Reproduce each record exactly, leaving out no line.

Stored data entries
▼

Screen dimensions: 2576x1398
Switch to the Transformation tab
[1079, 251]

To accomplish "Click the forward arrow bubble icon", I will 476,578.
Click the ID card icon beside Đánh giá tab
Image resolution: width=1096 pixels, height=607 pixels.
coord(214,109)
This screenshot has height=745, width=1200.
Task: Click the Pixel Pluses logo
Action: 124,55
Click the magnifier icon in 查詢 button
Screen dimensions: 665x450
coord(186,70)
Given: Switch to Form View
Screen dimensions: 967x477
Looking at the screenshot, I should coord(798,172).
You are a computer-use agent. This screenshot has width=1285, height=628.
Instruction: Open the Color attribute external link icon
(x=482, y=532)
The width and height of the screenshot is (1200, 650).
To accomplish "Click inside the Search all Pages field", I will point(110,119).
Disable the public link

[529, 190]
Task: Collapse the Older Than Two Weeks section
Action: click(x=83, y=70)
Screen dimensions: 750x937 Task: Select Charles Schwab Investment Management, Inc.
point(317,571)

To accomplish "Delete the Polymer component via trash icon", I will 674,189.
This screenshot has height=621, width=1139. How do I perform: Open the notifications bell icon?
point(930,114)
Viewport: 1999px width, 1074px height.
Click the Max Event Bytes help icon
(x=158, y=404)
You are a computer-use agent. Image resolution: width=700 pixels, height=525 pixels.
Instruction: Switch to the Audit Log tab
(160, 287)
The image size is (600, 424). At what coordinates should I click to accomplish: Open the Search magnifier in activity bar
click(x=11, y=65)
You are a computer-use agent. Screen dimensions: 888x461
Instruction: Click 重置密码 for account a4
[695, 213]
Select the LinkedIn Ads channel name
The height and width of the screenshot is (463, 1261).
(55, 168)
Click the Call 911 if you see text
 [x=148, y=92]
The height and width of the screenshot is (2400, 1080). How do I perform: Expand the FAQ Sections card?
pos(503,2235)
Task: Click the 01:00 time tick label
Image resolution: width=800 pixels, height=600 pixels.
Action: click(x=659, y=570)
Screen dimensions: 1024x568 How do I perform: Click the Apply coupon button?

▲

:: RESULT OF THE TASK ::
Screen dimensions: 2576x1398
Switch to the Transformation tab
[1079, 251]

To accomplish "Click the forward arrow bubble icon", I will 476,578.
Click the ID card icon beside Đánh giá tab
Image resolution: width=1096 pixels, height=607 pixels.
coord(214,109)
This screenshot has height=745, width=1200.
Task: Click the Pixel Pluses logo
Action: 124,55
Click the magnifier icon in 查詢 button
Screen dimensions: 665x450
coord(186,70)
Given: Switch to Form View
Screen dimensions: 967x477
Looking at the screenshot, I should coord(798,172).
You are a computer-use agent. This screenshot has width=1285, height=628.
Instruction: Open the Color attribute external link icon
(x=482, y=532)
The width and height of the screenshot is (1200, 650).
To accomplish "Click inside the Search all Pages field", I will point(110,119).
Disable the public link

[529, 190]
Task: Collapse the Older Than Two Weeks section
Action: click(x=83, y=70)
Screen dimensions: 750x937 Task: Select Charles Schwab Investment Management, Inc.
point(317,571)

To accomplish "Delete the Polymer component via trash icon", I will 674,189.
This screenshot has height=621, width=1139. How do I perform: Open the notifications bell icon?
point(930,114)
Viewport: 1999px width, 1074px height.
Click the Max Event Bytes help icon
(x=158, y=404)
You are a computer-use agent. Image resolution: width=700 pixels, height=525 pixels.
Instruction: Switch to the Audit Log tab
(160, 287)
The image size is (600, 424). At what coordinates should I click to accomplish: Open the Search magnifier in activity bar
click(x=11, y=65)
You are a computer-use agent. Screen dimensions: 888x461
Instruction: Click 重置密码 for account a4
[695, 213]
Select the LinkedIn Ads channel name
The height and width of the screenshot is (463, 1261).
(55, 168)
Click the Call 911 if you see text
 [x=148, y=92]
The height and width of the screenshot is (2400, 1080). How do I perform: Expand the FAQ Sections card?
pos(503,2235)
Task: Click the 01:00 time tick label
Image resolution: width=800 pixels, height=600 pixels.
Action: click(x=659, y=570)
Screen dimensions: 1024x568 How do I perform: Click the Apply coupon button?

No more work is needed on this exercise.